Cosmic ray transport in galaxy clusters: implications for radio halos and gamma-rays
Christoph Pfrommer (HITS), Torsten Ensslin (MPA), Francesco Miniati, (ETH Zurich), Kandaswamy Subramanian (IUCAA)

TL;DR
This paper explores how cosmic ray transport and turbulence in galaxy clusters influence the distribution of cosmic rays, explaining the observed bimodality in radio halos and gamma-ray emissions.
Contribution
It introduces a model linking CR propagation and turbulence to the bimodal distribution of radio and gamma-ray emissions in galaxy clusters, independent of specific halo formation mechanisms.
Findings
Bimodal CR distribution correlates with cluster dynamical state.
Turbulence influences the spatial concentration of CRs.

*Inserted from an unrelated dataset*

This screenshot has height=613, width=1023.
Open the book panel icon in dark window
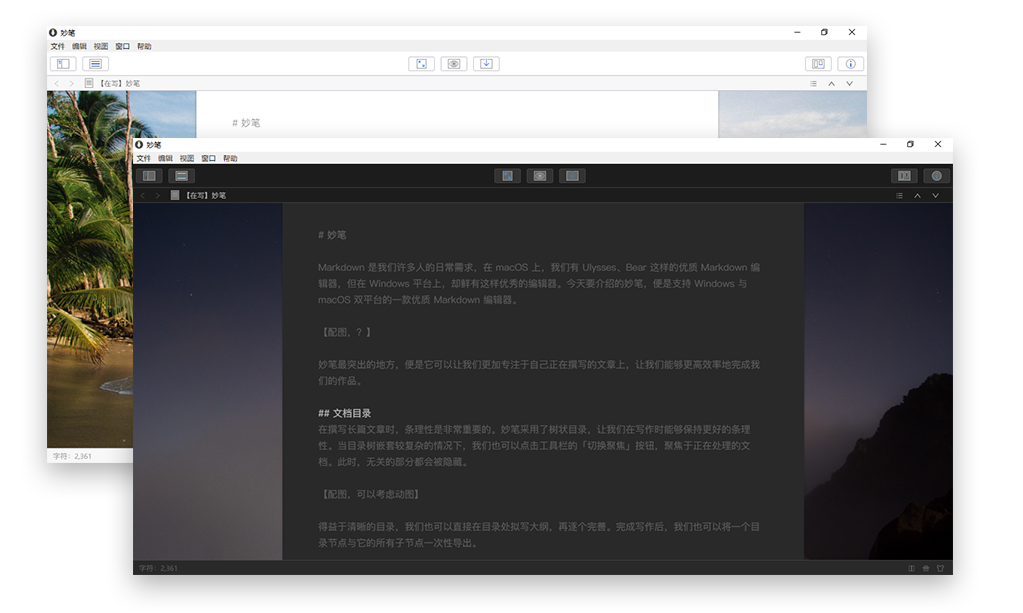coord(904,176)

Explains radio halo bimodality without relying on specific formation models.
Abstract
Observations of giant radio halos provide unambiguous evidence for the existence of cosmic ray (CR) electrons and magnetic fields in galaxy clusters. The physical mechanism generating radio halos is still heavily debated. We critically discuss the proposed models for the radio halo emission and highlight the weaknesses underlying each explanation. We present an idea how the interplay of CR propagation and turbulent advection selects a bimodal spatial CR distribution that is characteristic for the dynamical state of a cluster. As a result, strongly turbulent, merging clusters should have a more centrally concentrated CR energy density profile with respect to relaxed ones with very subsonic turbulence. This translates into a bimodality of the expected diffuse radio and gamma ray emission of clusters. Thus, the observed bimodality of cluster radio halos appears to be a natural consequence…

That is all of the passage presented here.